Le ibride plug-in aggiungono un altro tassello alla transizione, ma il grosso del mercato continua a essere concentrato nelle fasce emissive tradizionali.

E infatti il vero problema dell’Italia emerge guardando al parco circolante, non soltanto alle auto nuove. Alla fine del 2025 le vetture completamente elettriche erano appena 362.224 su un totale di circa 41,8 milioni di automobili: meno dell’1% del parco.

Per arrivare agli obiettivi indicati per il 2030, il numero dovrebbe crescere fino a superare i quattro milioni di veicoli. È una distanza enorme, che rende evidente quanto sia difficile pensare a una transizione affidata esclusivamente alla dinamica spontanea del mercato.

Il nuovo DPCM cambia la strategia degli incentivi

Anche perché l’Italia, dopo la conclusione del grande incentivo sulle auto private, non ha previsto nel nuovo DPCM Automotive una misura diretta equivalente per l’acquisto di vetture elettriche da parte dei privati.

Il nuovo pacchetto di interventi, che vale complessivamente circa 1,35 miliardi di euro fino al 2030, concentra invece le risorse su altri capitoli della mobilità e della filiera automotive, tra cui veicoli commerciali, retrofit, infrastrutture e colonnine.
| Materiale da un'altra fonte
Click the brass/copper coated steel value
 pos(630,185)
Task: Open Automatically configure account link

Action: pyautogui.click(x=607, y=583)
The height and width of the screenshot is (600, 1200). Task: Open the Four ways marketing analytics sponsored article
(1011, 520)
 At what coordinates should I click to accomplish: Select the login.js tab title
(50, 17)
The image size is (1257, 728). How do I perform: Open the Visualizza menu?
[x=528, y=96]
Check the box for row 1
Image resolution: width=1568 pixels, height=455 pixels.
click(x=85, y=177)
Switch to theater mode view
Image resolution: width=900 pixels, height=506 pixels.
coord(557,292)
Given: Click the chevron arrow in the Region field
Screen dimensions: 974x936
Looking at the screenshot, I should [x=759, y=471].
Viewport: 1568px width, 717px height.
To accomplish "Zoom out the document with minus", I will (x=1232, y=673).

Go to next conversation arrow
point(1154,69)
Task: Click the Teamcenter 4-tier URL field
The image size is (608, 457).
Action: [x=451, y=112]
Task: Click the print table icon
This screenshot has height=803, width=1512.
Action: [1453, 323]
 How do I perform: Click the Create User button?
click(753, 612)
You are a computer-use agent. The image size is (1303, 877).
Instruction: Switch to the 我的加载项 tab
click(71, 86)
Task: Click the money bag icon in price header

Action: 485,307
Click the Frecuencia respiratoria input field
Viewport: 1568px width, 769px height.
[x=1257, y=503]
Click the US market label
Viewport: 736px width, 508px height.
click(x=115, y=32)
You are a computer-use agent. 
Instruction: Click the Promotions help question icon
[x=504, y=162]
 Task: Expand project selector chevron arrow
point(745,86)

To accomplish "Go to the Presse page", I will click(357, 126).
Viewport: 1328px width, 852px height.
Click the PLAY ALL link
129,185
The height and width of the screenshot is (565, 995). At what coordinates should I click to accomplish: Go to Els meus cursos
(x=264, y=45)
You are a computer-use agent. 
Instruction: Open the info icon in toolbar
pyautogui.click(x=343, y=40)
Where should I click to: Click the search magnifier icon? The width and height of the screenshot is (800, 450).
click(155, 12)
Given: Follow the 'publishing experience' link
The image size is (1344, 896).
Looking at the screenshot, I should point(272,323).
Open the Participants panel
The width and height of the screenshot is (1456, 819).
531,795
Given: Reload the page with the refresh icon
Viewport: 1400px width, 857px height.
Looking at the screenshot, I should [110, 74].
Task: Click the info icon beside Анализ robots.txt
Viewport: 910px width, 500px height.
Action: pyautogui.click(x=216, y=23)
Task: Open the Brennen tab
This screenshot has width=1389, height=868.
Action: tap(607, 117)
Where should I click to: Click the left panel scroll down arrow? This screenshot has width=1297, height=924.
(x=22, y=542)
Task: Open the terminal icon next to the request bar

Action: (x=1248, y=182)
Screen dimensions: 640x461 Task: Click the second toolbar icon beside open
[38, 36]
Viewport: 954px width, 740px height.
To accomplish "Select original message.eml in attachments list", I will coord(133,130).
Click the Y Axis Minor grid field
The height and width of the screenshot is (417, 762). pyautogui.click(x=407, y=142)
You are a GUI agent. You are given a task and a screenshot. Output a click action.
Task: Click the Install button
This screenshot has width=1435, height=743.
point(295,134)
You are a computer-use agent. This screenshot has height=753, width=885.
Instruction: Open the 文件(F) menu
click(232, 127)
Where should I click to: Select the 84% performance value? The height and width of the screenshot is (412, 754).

E c’è un altro numero che dovrebbe far riflettere: i 40 milioni di euro destinati ai veicoli commerciali e agli impianti di retrofit a gas sono stati prenotati in meno di un’ora dall’apertura della piattaforma. È un segnale chiarissimo di quanto sia elevata la domanda quando esiste un incentivo concreto e facilmente accessibile.

Nel frattempo l’Europa continua a muoversi e la Commissione europea ha aperto alla possibilità di una maggiore flessibilità dei conti pubblici proprio per investimenti legati alla transizione energetica, compresi gli incentivi per l’acquisto di auto elettriche.

Il vero nodo è rendere l’elettrico conveniente senza bonus

L’Italia, dunque, si trova davanti a una scelta che riguarda molto più dei numeri delle immatricolazioni. Può continuare con incentivi intermittenti, capaci di provocare improvvise fiammate nelle vendite e altrettanto rapide frenate una volta esauriti i fondi, oppure costruire una strategia più stabile che renda l’elettrico progressivamente conveniente anche senza un maxi-sconto.

Perché il dato più importante emerso da questa prima metà del 2026 è forse proprio questo: gli italiani non sembrano essere contrari all’auto elettrica. Quando il conto torna, la comprano.

Il problema è fare in modo che il conto torni anche quando sul parabrezza non c’è più l’adesivo del bonus.